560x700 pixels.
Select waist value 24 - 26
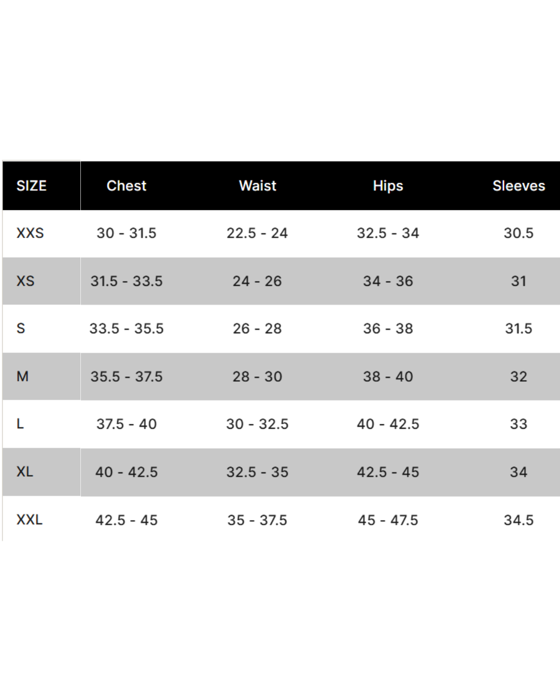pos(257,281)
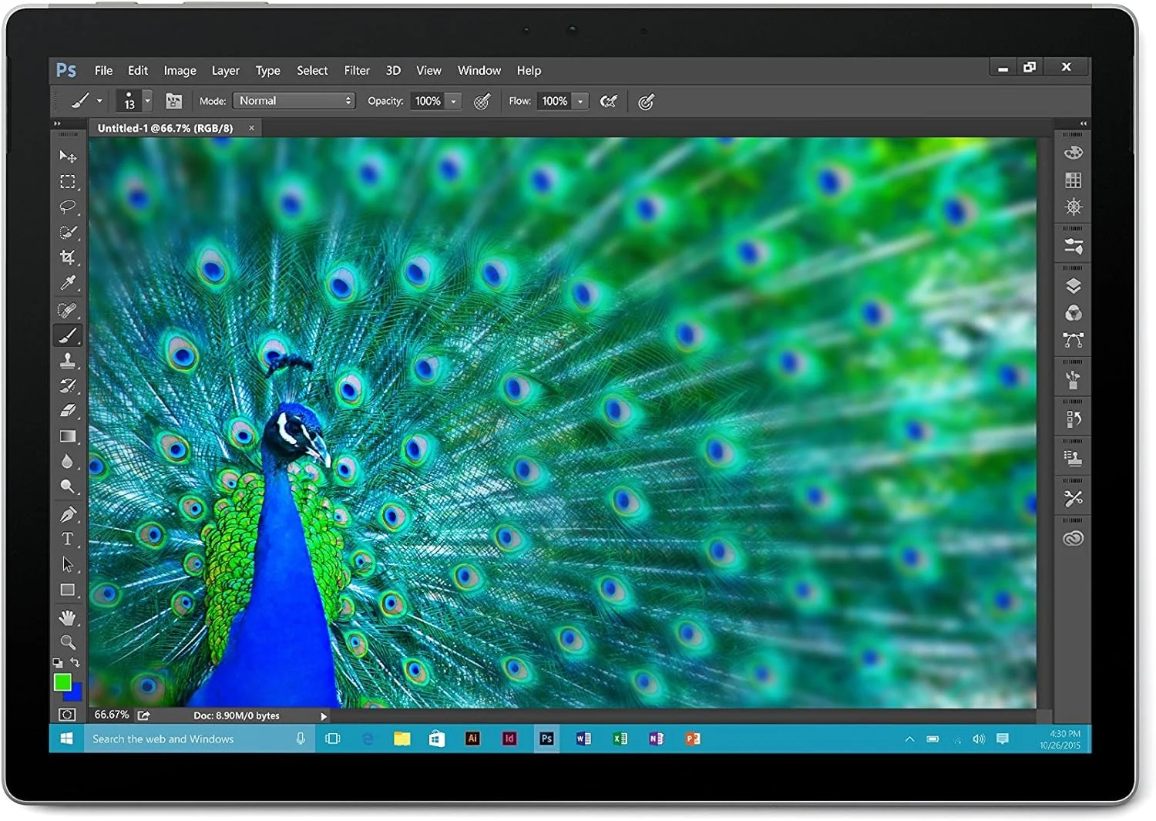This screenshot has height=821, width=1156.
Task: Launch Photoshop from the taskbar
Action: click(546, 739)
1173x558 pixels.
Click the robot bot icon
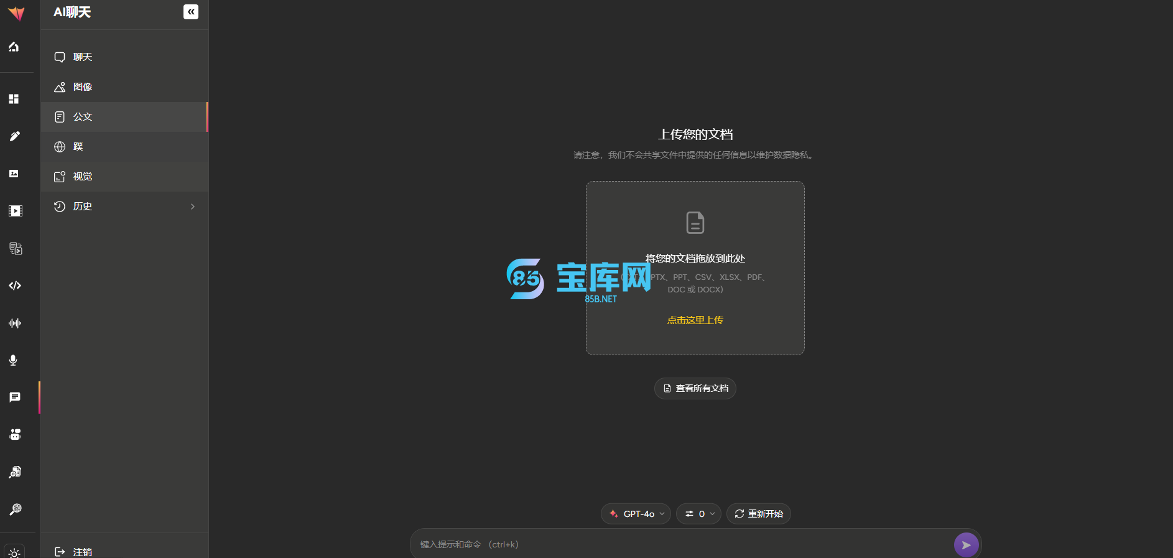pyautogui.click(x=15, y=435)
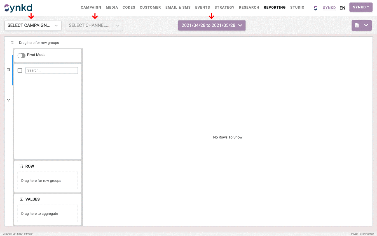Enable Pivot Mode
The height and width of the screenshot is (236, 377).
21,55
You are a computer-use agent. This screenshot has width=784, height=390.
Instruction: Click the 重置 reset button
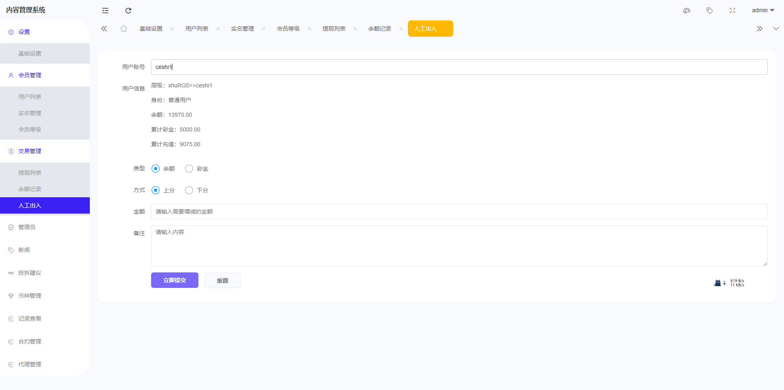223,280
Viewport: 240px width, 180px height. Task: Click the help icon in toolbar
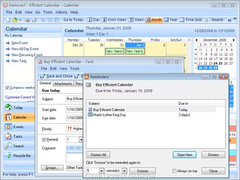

----------------------------------------

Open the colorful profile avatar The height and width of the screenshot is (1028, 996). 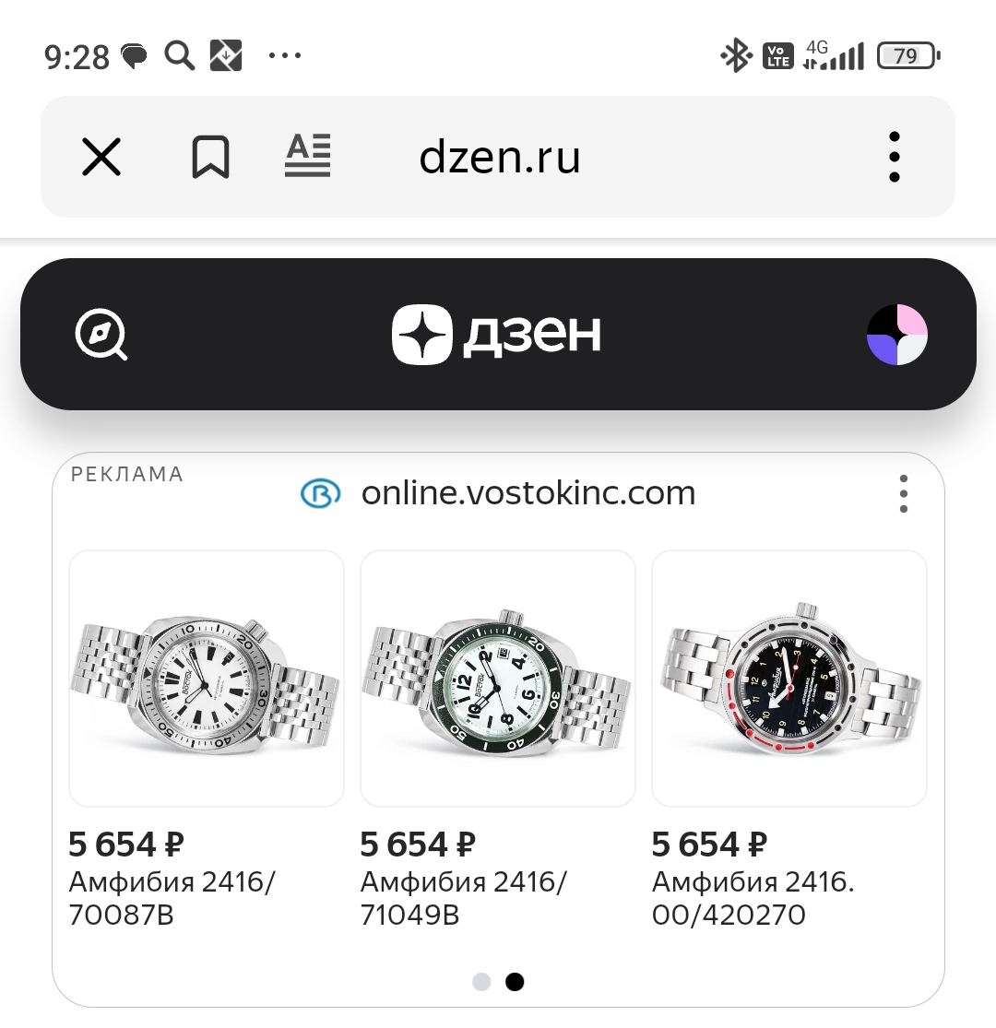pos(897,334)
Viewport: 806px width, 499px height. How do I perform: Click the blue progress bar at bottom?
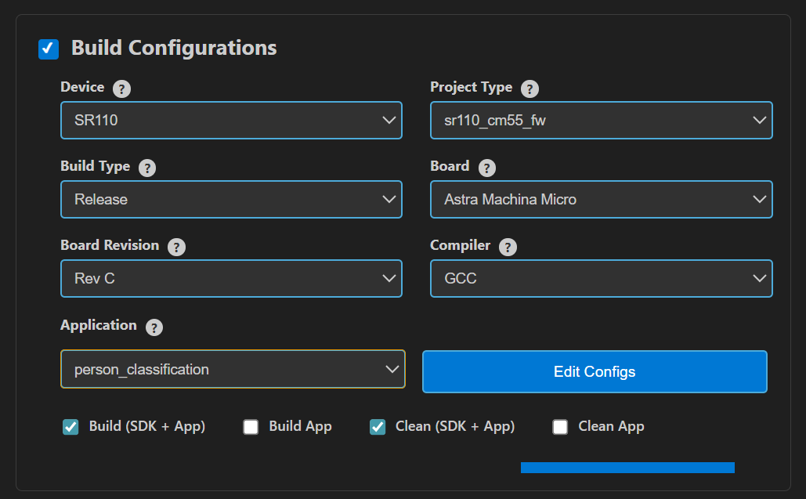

----------------------------------------

# What you have to do
Your reply should be only the number of lines in the records above that include "Viewport".

# Completed task
2